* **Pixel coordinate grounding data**
----

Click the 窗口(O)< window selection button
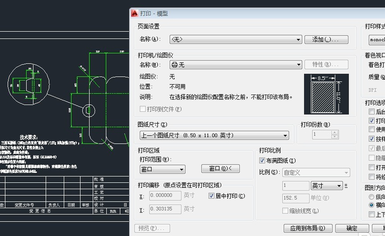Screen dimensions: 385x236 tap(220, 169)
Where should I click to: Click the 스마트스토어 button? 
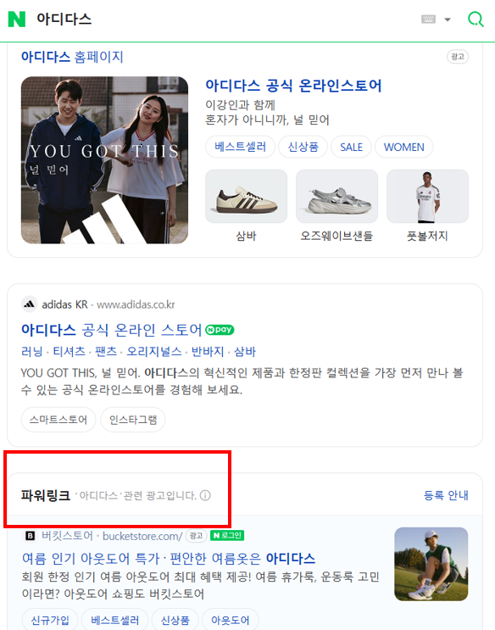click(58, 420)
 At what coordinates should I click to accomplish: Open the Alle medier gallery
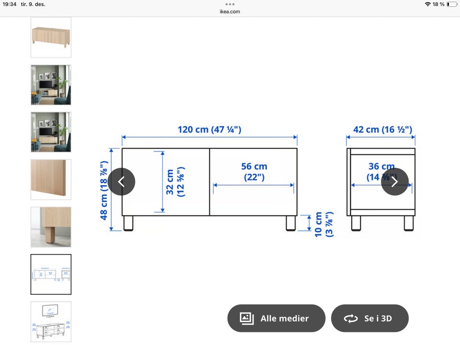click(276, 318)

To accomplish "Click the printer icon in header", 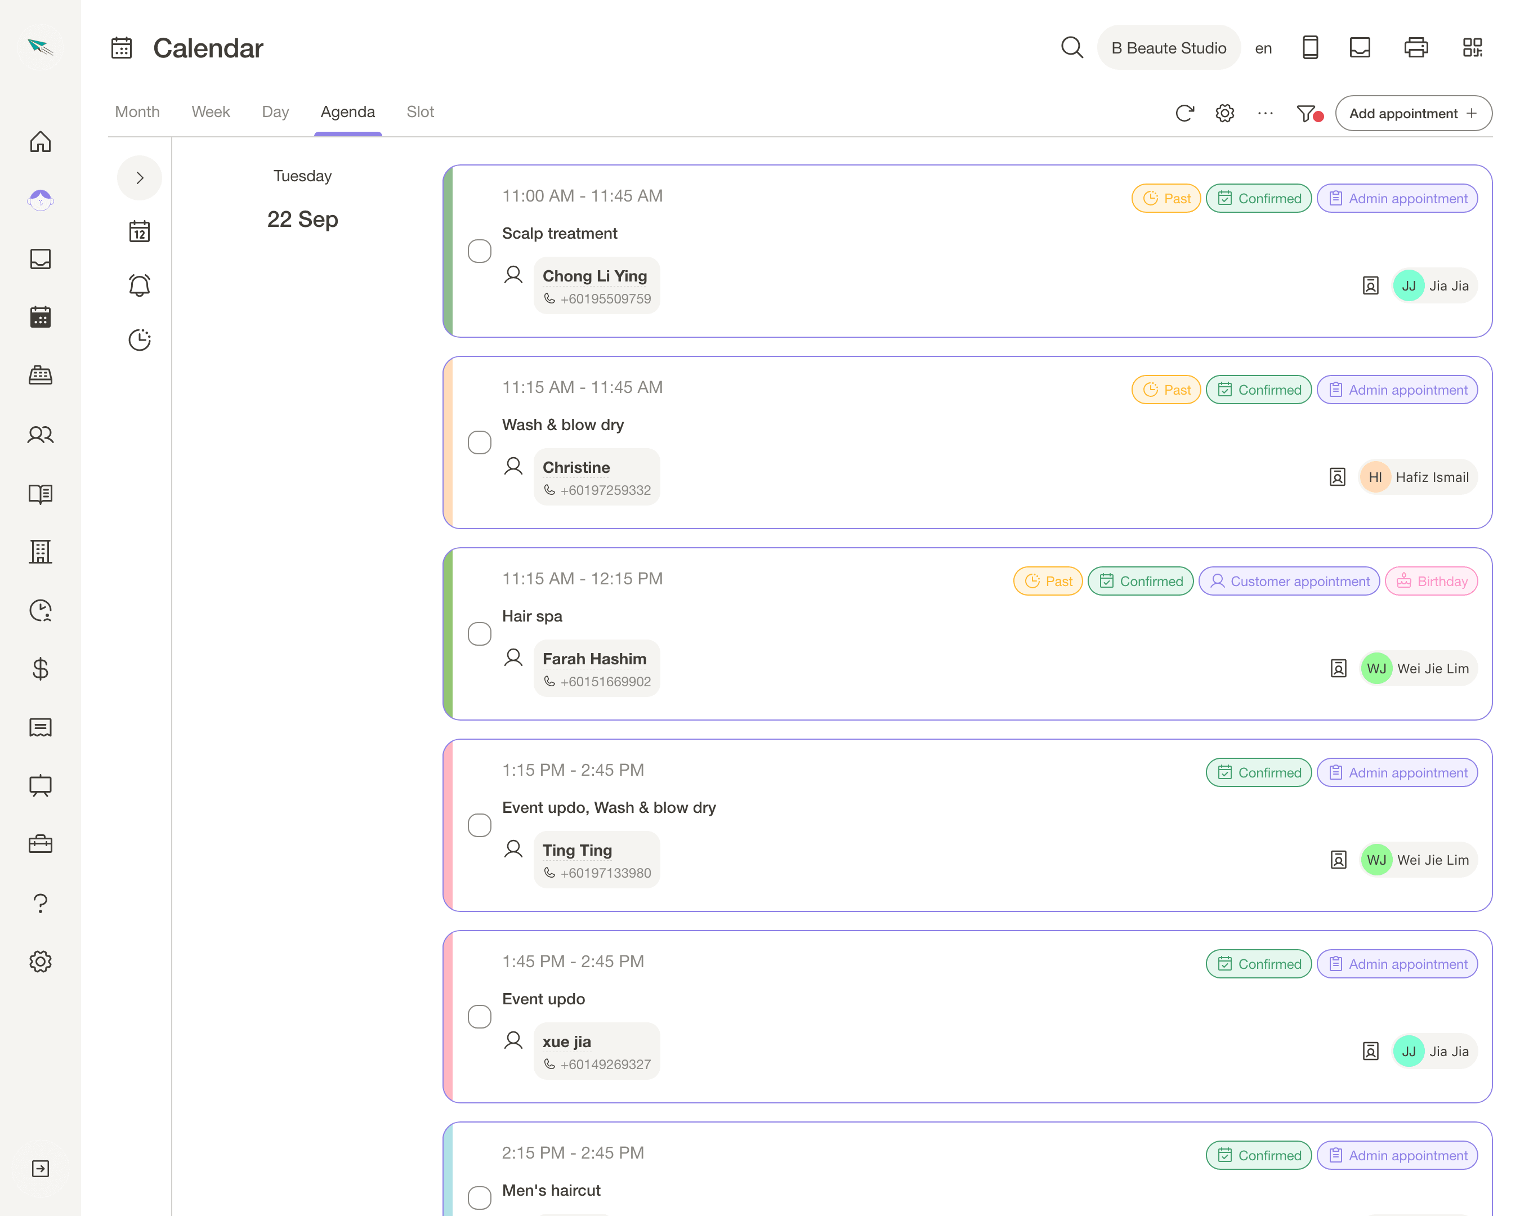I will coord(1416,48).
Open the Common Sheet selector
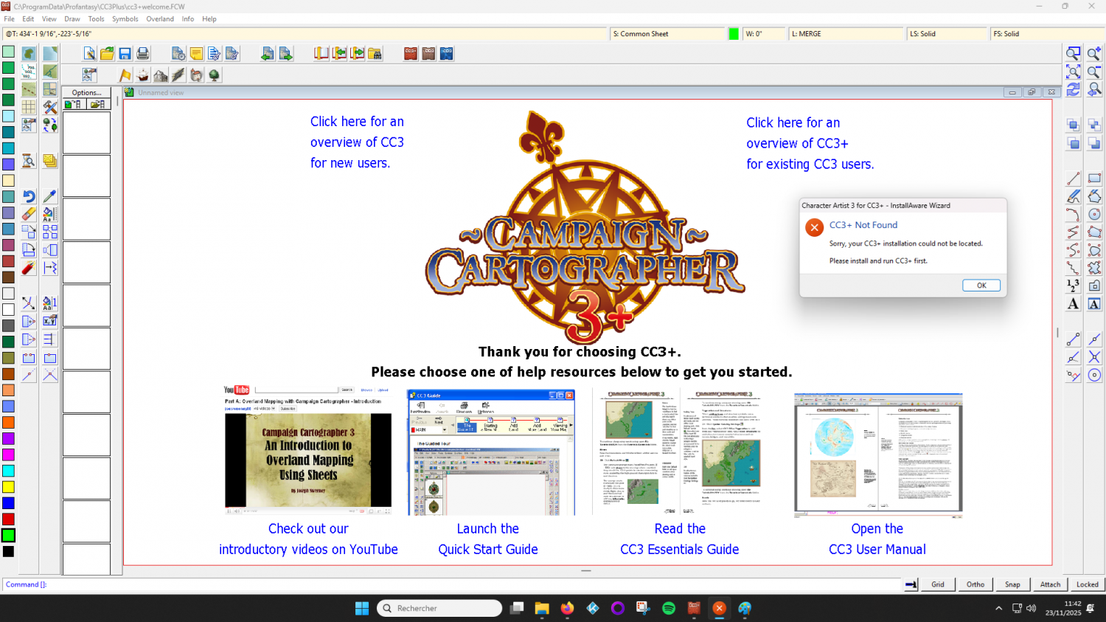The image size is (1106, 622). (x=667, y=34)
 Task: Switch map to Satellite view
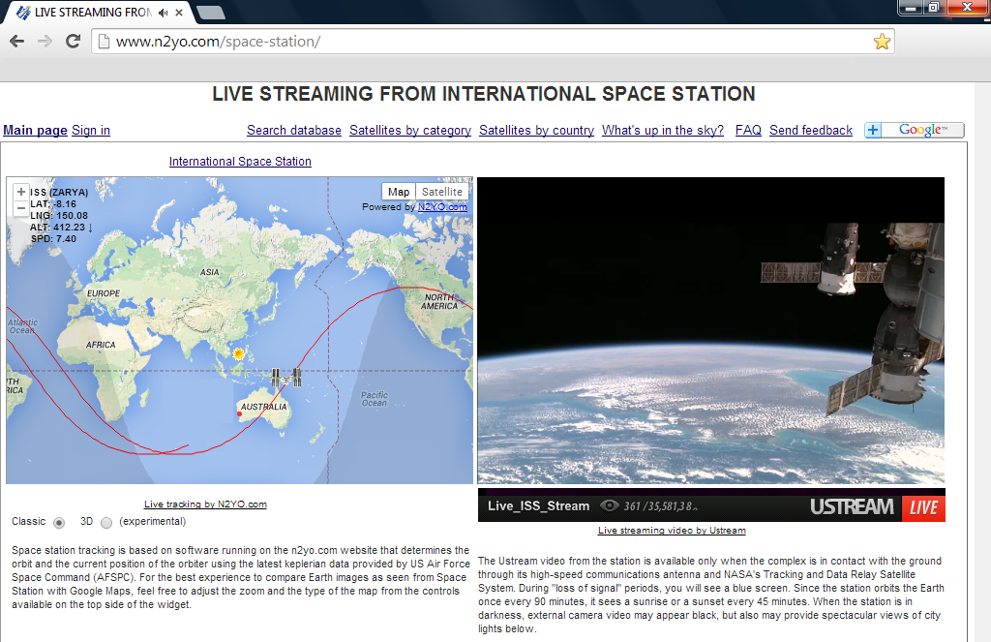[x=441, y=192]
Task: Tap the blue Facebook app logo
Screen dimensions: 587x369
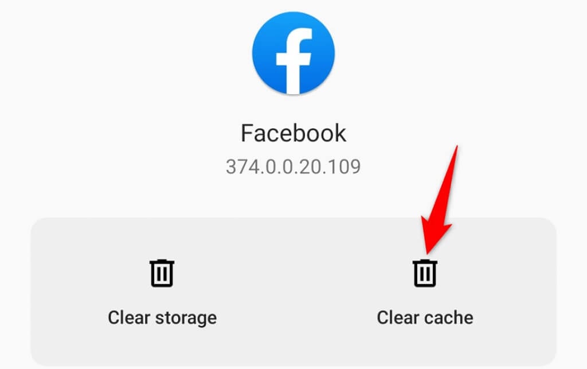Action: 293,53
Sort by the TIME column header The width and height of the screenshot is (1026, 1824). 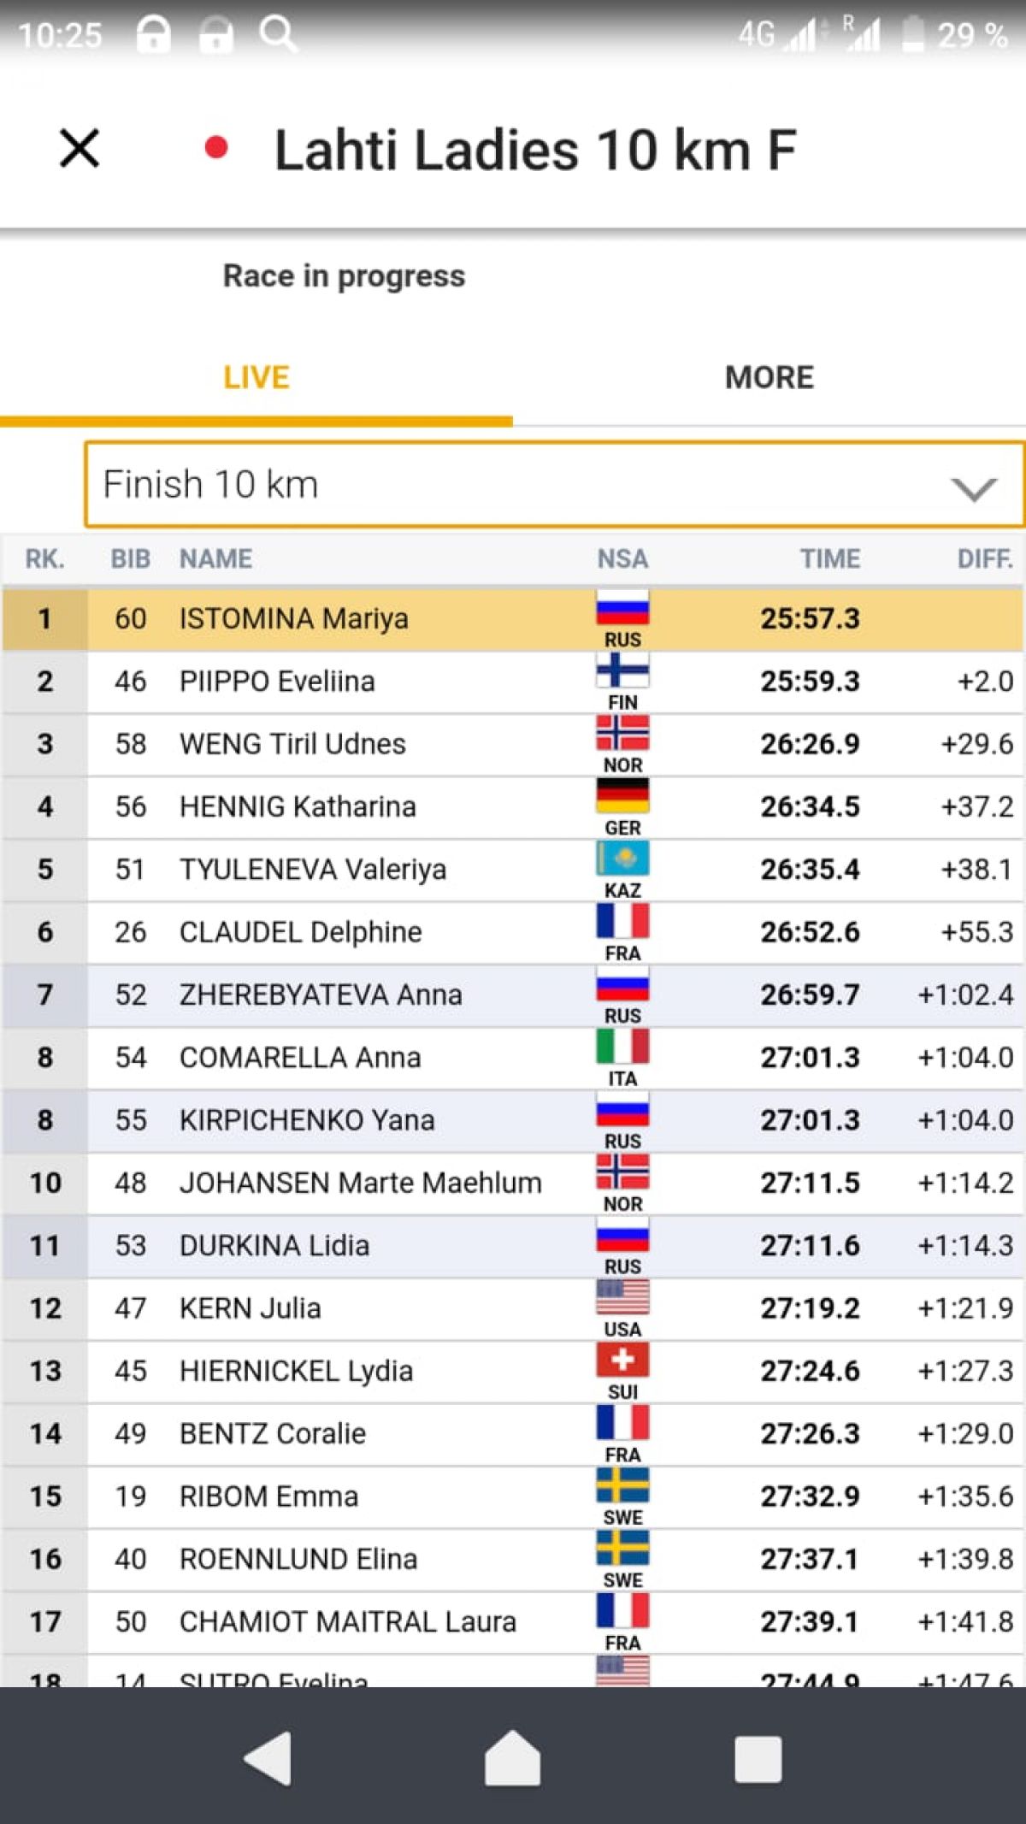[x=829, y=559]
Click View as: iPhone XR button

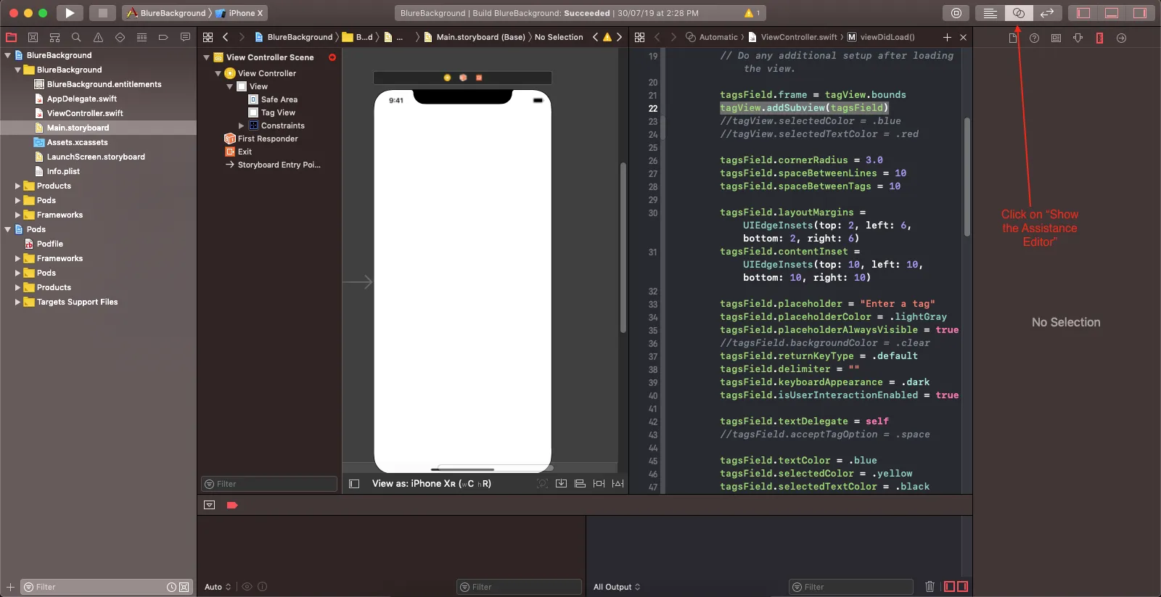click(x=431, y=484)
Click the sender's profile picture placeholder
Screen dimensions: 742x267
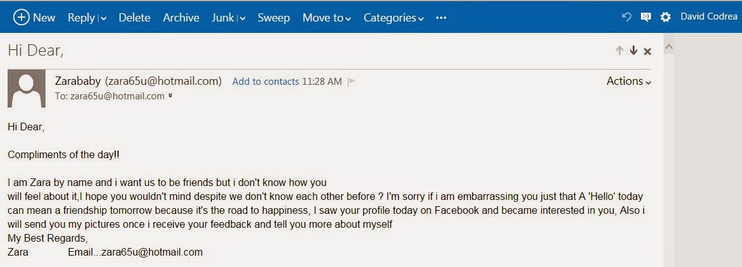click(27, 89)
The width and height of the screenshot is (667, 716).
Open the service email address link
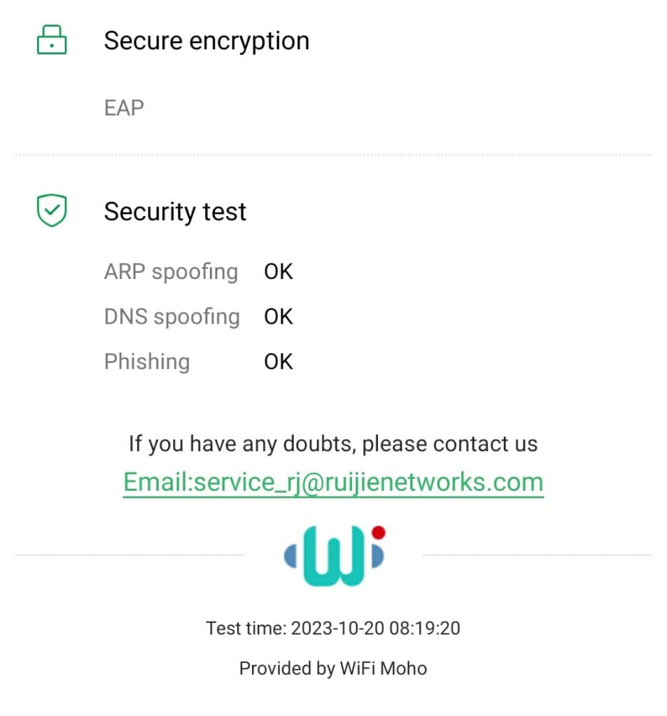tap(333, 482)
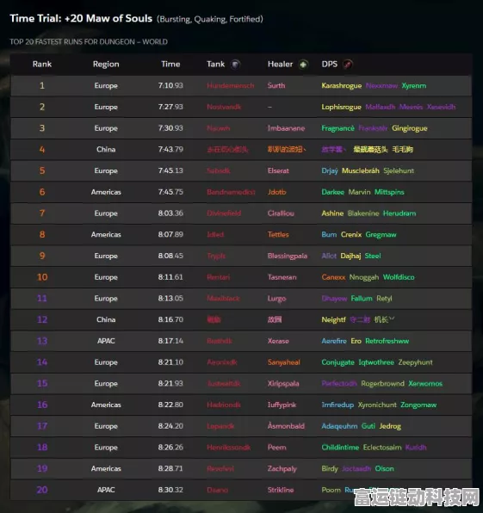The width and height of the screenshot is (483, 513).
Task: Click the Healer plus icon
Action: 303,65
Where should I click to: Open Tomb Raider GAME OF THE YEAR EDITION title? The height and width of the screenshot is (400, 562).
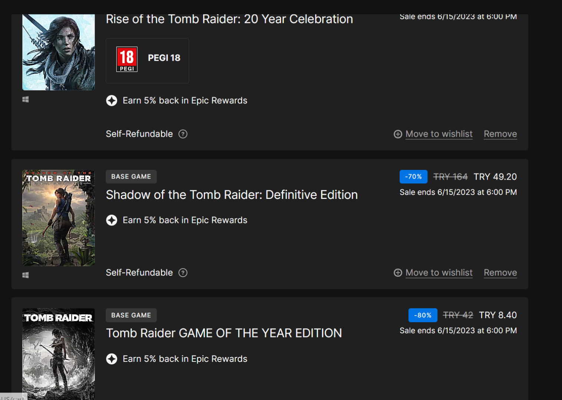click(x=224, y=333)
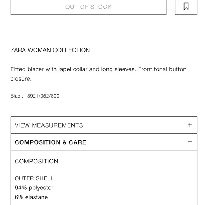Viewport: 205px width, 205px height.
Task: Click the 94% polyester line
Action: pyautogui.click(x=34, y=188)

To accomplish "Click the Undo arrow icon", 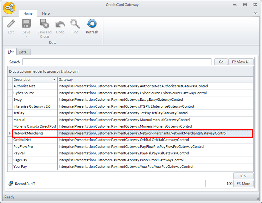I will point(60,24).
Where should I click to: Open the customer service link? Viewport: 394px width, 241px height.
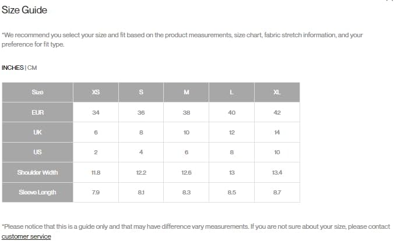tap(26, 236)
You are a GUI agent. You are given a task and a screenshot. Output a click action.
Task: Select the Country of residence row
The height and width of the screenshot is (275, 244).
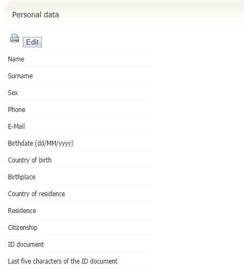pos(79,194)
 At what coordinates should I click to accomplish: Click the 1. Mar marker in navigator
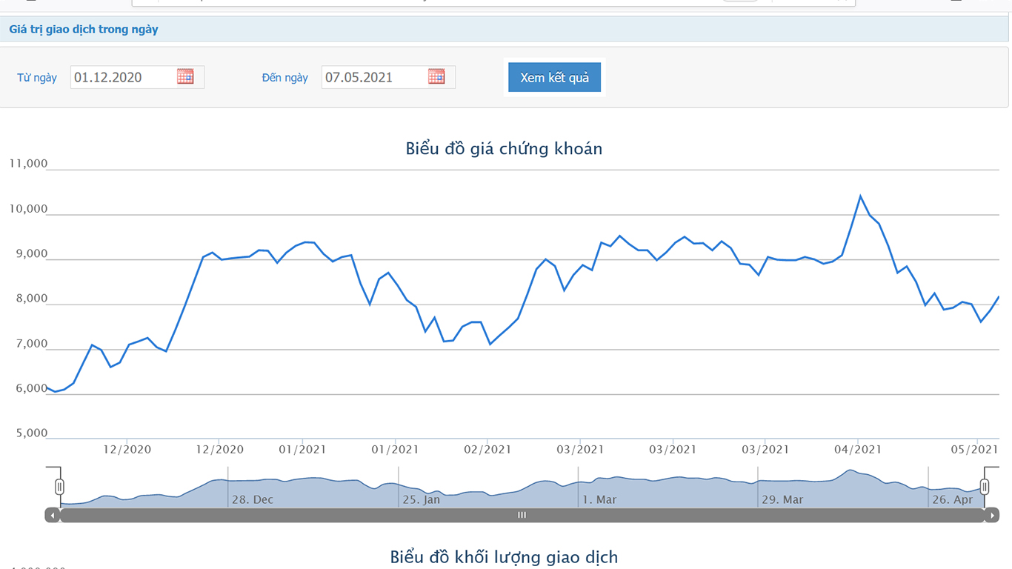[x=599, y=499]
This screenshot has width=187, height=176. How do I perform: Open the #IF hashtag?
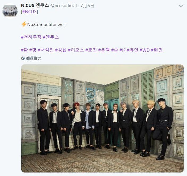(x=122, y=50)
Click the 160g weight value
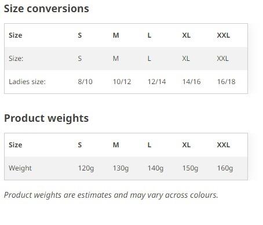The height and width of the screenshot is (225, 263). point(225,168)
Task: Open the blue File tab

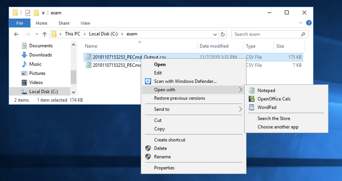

----

* **What the exercise asks**
Restate, word for word, each line from the one with "Click the 160g weight value" to the end of the entries, both included, and keep every picture out.

* **Result of this task**
Click the 160g weight value
The height and width of the screenshot is (225, 263). point(225,168)
Task: Open the blue File tab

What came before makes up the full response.